Content starts
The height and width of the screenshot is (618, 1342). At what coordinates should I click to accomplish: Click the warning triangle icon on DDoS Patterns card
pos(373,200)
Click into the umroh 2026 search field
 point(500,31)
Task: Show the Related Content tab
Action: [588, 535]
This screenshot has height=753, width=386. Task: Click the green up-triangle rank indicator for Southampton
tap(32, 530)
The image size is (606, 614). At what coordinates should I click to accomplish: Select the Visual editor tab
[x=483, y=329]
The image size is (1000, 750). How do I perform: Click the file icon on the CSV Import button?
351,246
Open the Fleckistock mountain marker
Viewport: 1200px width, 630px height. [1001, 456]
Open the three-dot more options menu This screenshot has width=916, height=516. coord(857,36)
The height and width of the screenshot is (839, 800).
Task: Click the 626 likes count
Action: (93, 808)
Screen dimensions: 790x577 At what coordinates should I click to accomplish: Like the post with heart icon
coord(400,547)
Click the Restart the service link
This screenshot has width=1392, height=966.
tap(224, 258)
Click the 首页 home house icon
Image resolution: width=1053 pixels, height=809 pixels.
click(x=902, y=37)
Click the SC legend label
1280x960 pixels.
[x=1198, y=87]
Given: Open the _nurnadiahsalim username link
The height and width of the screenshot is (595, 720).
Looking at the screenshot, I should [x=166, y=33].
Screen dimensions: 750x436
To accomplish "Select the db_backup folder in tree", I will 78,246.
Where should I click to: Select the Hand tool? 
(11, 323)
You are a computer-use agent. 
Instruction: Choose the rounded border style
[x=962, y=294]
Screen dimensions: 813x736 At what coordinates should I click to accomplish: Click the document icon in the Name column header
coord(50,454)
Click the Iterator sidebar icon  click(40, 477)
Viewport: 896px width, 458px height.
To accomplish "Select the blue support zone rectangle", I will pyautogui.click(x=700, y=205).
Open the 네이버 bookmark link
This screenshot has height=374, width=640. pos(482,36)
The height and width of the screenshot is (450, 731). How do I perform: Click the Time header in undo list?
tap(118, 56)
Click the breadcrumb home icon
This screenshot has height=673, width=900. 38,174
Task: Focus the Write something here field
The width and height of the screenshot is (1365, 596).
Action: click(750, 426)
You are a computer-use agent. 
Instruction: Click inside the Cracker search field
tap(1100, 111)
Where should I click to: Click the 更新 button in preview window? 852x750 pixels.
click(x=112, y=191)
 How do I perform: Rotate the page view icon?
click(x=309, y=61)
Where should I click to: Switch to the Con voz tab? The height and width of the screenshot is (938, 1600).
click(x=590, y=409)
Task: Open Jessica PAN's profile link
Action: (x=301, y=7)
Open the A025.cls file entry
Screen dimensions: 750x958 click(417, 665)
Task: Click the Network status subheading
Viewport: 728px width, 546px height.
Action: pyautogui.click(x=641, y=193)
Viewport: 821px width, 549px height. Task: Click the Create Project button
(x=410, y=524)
Content ends
- _What is required_
Look through the lines above and collect those with the word "will".

- _Solution for this task_
To accomplish "Select the db_backup folder in tree", I will 78,246.
To accomplish "Select the blue support zone rectangle", I will pyautogui.click(x=700, y=205).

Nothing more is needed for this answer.